Cultura

Januário Jano e Délio Jasse na Bienal de Arte Contemporânea

Roque Silva |

Os artistas plásticos Januário Jano e Délio Jasse constam da restrita lista dos seleccionados para participar na primeira edição da Bienal de Arte Contemporânea de Lagos, que decorre de 14 de Outubro a 22 de Novembro, na capital da Nigéria.

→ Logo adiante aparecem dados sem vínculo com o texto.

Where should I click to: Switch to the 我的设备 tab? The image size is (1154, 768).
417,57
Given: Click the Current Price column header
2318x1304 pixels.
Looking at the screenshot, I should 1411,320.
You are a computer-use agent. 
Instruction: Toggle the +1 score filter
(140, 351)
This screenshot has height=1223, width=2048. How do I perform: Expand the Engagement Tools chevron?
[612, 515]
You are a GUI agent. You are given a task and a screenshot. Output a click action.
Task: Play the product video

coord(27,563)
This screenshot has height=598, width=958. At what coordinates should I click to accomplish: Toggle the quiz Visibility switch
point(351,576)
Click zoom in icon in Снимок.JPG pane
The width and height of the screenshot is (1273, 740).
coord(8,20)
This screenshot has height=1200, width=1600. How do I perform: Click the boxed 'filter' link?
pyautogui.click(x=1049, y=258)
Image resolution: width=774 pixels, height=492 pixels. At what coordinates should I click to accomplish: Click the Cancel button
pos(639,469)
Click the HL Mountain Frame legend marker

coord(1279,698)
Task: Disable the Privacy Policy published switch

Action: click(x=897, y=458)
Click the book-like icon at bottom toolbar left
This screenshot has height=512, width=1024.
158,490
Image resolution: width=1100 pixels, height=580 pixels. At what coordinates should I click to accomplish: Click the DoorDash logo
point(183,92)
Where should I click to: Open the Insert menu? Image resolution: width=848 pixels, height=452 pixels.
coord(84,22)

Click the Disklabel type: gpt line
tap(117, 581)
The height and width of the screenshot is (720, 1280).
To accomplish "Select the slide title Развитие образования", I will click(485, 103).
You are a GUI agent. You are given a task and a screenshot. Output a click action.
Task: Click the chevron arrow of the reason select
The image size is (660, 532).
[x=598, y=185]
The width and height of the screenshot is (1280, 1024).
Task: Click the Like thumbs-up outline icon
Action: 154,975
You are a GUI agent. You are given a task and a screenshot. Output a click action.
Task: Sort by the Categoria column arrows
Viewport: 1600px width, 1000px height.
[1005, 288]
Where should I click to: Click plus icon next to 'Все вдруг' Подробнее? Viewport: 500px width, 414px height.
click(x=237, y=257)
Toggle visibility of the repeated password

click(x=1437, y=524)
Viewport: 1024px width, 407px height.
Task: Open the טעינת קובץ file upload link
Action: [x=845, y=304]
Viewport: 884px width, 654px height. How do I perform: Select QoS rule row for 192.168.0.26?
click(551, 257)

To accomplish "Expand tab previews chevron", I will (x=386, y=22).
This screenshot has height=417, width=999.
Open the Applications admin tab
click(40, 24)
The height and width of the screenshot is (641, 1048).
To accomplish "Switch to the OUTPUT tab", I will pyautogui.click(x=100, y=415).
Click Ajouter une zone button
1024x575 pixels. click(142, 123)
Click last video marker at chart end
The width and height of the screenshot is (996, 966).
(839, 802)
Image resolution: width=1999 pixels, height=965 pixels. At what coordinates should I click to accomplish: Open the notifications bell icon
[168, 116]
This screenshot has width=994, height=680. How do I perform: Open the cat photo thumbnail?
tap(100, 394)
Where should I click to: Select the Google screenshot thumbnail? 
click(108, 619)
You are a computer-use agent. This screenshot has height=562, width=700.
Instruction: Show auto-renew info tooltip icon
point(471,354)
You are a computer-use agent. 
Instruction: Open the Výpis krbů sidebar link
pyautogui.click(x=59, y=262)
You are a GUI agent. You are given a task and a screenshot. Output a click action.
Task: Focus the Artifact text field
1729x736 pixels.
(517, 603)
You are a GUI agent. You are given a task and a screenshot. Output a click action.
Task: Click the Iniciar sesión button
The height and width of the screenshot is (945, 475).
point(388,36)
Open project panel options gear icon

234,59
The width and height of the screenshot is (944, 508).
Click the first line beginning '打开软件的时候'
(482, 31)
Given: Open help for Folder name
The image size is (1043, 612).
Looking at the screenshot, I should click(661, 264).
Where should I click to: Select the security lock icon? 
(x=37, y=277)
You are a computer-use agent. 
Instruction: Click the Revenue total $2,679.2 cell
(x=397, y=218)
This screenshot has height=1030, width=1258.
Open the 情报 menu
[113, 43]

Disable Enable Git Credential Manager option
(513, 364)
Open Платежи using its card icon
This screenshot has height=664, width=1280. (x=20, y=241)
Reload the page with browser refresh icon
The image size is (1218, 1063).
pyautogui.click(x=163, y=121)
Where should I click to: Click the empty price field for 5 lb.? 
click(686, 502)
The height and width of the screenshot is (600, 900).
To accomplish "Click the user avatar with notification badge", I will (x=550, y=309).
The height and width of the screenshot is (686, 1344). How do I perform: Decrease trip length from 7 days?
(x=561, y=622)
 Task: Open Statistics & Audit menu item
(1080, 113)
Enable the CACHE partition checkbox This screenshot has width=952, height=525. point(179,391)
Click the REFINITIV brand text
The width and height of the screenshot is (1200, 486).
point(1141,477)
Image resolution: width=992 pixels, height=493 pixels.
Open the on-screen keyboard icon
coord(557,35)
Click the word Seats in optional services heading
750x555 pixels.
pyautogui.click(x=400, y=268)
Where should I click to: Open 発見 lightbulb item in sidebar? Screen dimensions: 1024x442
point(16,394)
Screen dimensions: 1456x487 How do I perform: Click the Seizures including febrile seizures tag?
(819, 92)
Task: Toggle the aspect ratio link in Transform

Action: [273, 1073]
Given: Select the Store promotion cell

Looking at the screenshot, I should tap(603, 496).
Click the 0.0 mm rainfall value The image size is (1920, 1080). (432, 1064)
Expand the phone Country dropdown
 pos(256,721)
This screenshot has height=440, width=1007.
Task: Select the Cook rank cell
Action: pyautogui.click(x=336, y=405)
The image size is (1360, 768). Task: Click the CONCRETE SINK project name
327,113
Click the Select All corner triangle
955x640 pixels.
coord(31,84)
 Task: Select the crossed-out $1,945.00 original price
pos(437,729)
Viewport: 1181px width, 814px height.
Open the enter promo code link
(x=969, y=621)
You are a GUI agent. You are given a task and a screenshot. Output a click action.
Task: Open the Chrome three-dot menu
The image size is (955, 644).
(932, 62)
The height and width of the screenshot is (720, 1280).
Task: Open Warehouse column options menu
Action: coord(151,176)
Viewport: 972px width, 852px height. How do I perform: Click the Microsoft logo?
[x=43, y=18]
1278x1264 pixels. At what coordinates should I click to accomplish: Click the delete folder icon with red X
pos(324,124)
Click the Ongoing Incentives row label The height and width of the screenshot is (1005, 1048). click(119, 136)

Januário Jano é um dos artistas que participa na Bienal de Arte Contemporânea
Fotografia: João Gomes | Edições Novembro

A edição inaugural da iniciativa artística que acontece em torno do tema “Living on the Edge”, em português “Vivendo no Limite”, pretende levar os artistas a reflectirem sobre o tema da “crise” e, em particular, do que significa viver “no limite”, tanto em termos geográficos como psicológicos.
A bienal é realizada em seis diferentes espaços da cidade de Lagos, onde expõem 40 artistas de 20 países. Além dos angolanos Januário Jano e Délio Jasse e do país anfitrião, vão participar artistas de Moçambique, Quénia, Etiópia, Senegal, Ghana,  Nigéria, Egipto, Reino Unido, França, Alemanha, Noruega, Suécia, Espanha, Suíça, Coreia do Sul, Afeganistão, Grécia, Rússia e Irão.
O curador e director artístico da Bienal afirma que a iniciativa quer posicionar Lagos como o principal centro da arte contemporânea no continente africano, com a realização de actividades onde se reúnem criadores com perspectivas futuras de qualidade.
A nota assinada por Folakunle Oshun, publicada na página oficial da iniciativa cultural, refere que a ideia é transformar Lagos num pólo de excelência para a reflexão crítica e o intercâmbio artístico internacional.
De acordo com a publicação, a cidade deve assumir uma postura mais global em relação à arte e à cultura e não ficar refém de ideologias afrocêntricas, por isso a unicidade da experiência humana deve ser abraçada.
A Bienal é organizada pela Akete Art Fundation, uma organização cultural sem fins lucrativos, fundada em 2016 com o objectivo principal de promover a arte contemporânea na Nigéria.
A direcção artística tem a participação da egipto-neerlandesa residente em Paris, Amira Paree, e da plataforma Perpetuum Mobile dirigida por Ivor Stodolsky e Marita Muukkonen.
Januário Jano nasceu em Luanda em 1979. Muito cedo, desenvolveu a prática de criar imagens, designadamente pintando murais, recolhendo  e recortando jornais e revistas. Estudou na Grã-Bretanha onde concluiu uma pós-graduação em Artes na London Metropolitan University.
Trabalha essencialmente com pintura, instalação, vídeo e fotografia. Considerado um artista visual, nascido em Luanda mas alternando a residência entre Portugal e o Reino Unido, Januário é um dos proeminentes jovens artistas plásticos angolanos. Foi distinguido o ano passado em Veneza (Itália), com o prémio Art Laguna Prize na categoria Business for Art. Expôs os seus trabalhos em prestigiadas galerias em África, na Europa e nos Estados Unidos, com destaque para em Doual’Art, nos Camarões, no projecto “África em Movimento”, no Museu Judaico de Nova Iorque, na mostra colectiva “Unortodoxo”, em 2015.
Délio Jasse nasceu e passou a infância e adolescência em Luanda. Com 18 anos de idade, radicou-se em Lisboa, onde tomou contacto com vários ateliers de serigrafia. Em 2009, recebeu o prémio Anteciparte com a série “Identidade  Poética” exposta no Museu do Oriente. Já participou em  exposições individuais e colectivas em vários países, designadamente Angola, Portugal, Brasil, Reino Unido, EUA e Alemanha, Na exposição colectiva “Eu em Angola”, realizada em Janeiro, em Luanda, para celebrar os 30 anos de cooperação entre a União Europeia e Angola, o artista criou uma obra composta por duas imagens sobrepostas (um retrato e uma paisagem), que retratam a vida dos portugueses em Angola, antes da independência. Dessa sobreposição, surge uma imagem nova com um sentido diferente do de cada uma das duas imagens originais.